GBPUSD overnight implied volatility has jumped to its highest level since November 15 as forex option traders price in the latest Brexit uncertainty. Increasing implied volatility reflects higher ‘insurance’ costs for GBPUSD currency traders who utilize options to hedge their positions and reflects the market’s view that spot prices could experience significant swings over the contract’s respective duration.


GBPUSD: Brexit Latest Pushes Overnight Implied Volatility to ExtremesGBPUSD: Brexit Latest Pushes Overnight Implied Volatility to ExtremesGBPUSD: Brexit Latest Pushes Overnight Implied Volatility to Extremes

Prime Minister Theresa May still faces an uphill battle to get her Brexit deal passed through the House of Commons as British MPs remain opposed to supporting the Withdrawal Agreement negotiated with the EU. Parliament has previously rejected the Brexit deal twice and has led the UK government to request an extension to Article 50 in a last-minute attempt to save Brexit.
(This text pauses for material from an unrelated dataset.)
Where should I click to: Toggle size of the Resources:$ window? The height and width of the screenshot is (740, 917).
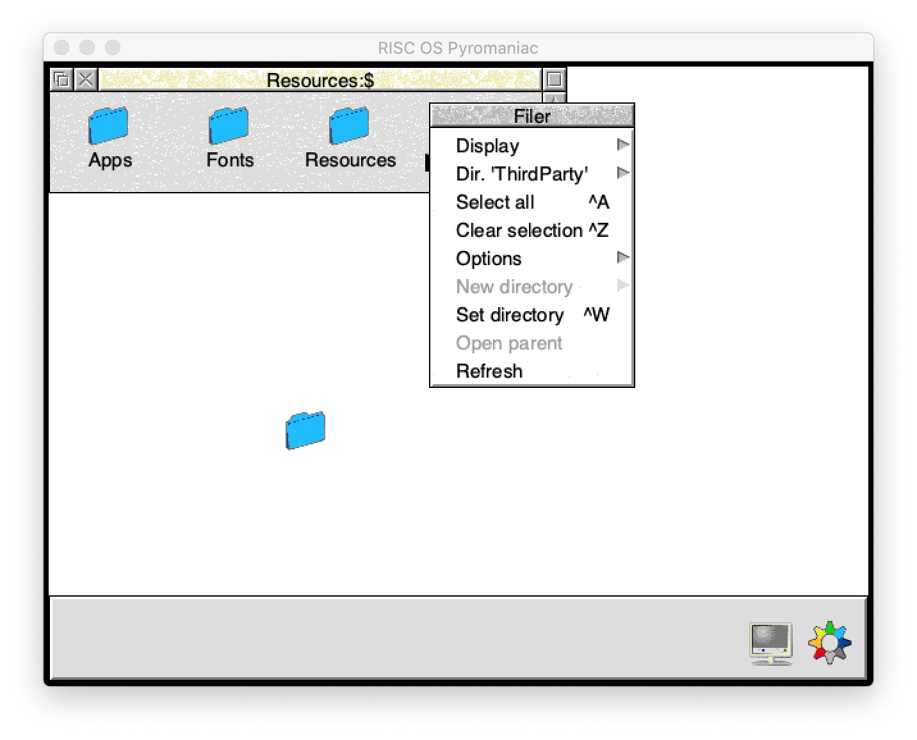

The European Council agreed to delay Brexit until April 12, but the new deadline is contingent on the UK approving the Brexit deal on the table – a deal that is not open for further negotiations according to EUCO President Donald Tusk. Moreover, the so-called Strasbourg Agreement offered by the EU to extend the March 29 Brexit deadline is not legally binding and is contingent on the UK to approving the Brexit deal. In other words, the UK is still largely at risk of a ‘hard’ no-deal Brexit departure from the EU this Friday.

Check out this Brexit Timeline for key events driving the UK’s departure from the EU

The struggle continues for Theresa May as she keeps fighting for enough Parliamentary support to secure a Brexit deal this week. Despite the PM’s efforts to get majority backing for her Brexit deal, she has just announced to Parliament that “there is not sufficient support in the Commons to bring back the Withdrawal Agreement for a third meaningful vote.”

PM May added to her statement that the government will oppose the Letwin Amendment but will still provide time for Parliament to vote on it tonight around 22:00 GMT. The motion could provide MPs with options over the direction of Brexit that has potential to pass with majority. Although, as things stand currently, it increasingly appears that only 2 choices remain for Brexit: revoke Article 50 and stop Brexit or depart the EU with no deal.


GBPUSD: Brexit Latest Pushes Overnight Implied Volatility to Extremes

Check out IG’s Client Sentiment here for more detail on the bullish and bearish biases of EURUSD, GBPUSD, USDJPY, Gold, Bitcoin and S&P500.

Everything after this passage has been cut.